Easy in theory, less so in practice – you’re not expected to make it through the night on your first go, or probably not even your second or third either. This seems like the kind of co-op shooter that you and a friend can jump into once a day, week or month, gradually improving your teamwork and coordination, with the goal of eventually making it through to the end. While not strictly a roguelike, it borrows enough elements from the genre to hopefully keep things fresh and different across multiple sessions.
My demo of The Cabin at Gamescom saw me and a member of the Soul Assembly team begin our run in the cabin’s living room. At the start of each run, you’ll only have access to limited weapons and supplies – there are doorways to other rooms and areas, but they’ll be locked to begin with. The action starts with zombies approaching the cabin from all directions, entering through broken doors or bordered windows that quickly get ripped apart. Each kill adds to a pool of points which can be used to unlock doors to new rooms inside the cabin, as well as outdoor areas in the surrounding forest.
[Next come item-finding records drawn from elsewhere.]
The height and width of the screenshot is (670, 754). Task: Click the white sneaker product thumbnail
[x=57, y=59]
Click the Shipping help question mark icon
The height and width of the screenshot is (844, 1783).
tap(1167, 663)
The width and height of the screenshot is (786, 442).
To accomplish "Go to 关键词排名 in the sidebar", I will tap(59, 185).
The required points become increasingly steep, but you’ll also be able to spend them on unlocking chests containing ammo, health packs and other items.
These mechanics might sound a tad familiar – structurally, there’s inspiration taken from other wave shooters like Call of Duty: Zombies. Aesthetically, however, The Cabin strikes a different tone. The game doesn’t aim for full realism in its graphics, but instead keys into something more stylized, taking notes from recent nostalgia-laden media like Stranger Things. Enemies glow with neon veins and feel more supernatural than your average VR zombie. Likewise, the colorful electronics scattered around the map really pop out against the forest’s gloomy backdrop. Visually, it all ties together really well.
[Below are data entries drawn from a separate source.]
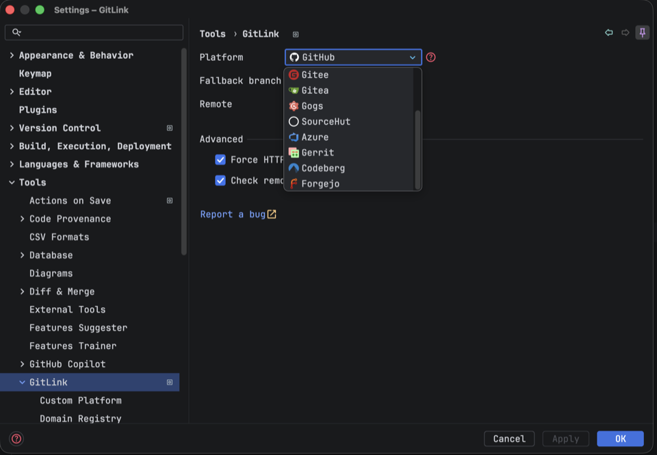Toggle the pin icon in top-right corner
657x455 pixels.
pos(643,33)
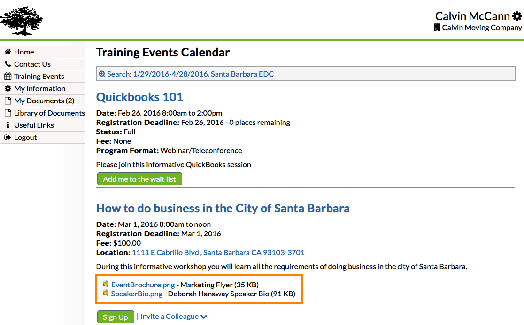Click the phone icon for Contact Us

pos(8,64)
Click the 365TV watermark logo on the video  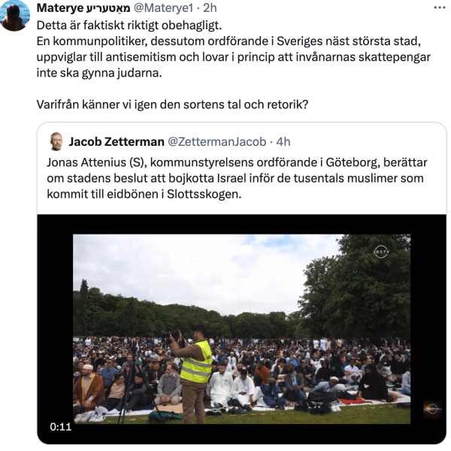click(x=381, y=252)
We were able to make it out of the cabin and into the forest in my demo, but didn’t make it much further. We were soon facing an increasing number of problems that I was ill-equipped to deal with – dwindling ammo, varied enemies and an electricity blackout were the death knell for my run. Proper teamwork and coordination will be the key to success in The Cabin – building strong rapport and a system with your partner will pay dividends over multiple runs. If my schedule had allowed it, I would have stayed for one more – or maybe even two.
What I saw at Gamescom was just a small yet promising slice of what Soul Assembly is building with The Cabin. There’s lots more to explore, but the demo was enough to propel The Cabin up my list of most anticipated releases. From what I played, it seems casual enough to jump into with a friend on a whim, while also hopefully providing strategic depth and replayability for those want it.
One thing is for certain – I’m looking forward to staking out even more nights in The Cabin later this year.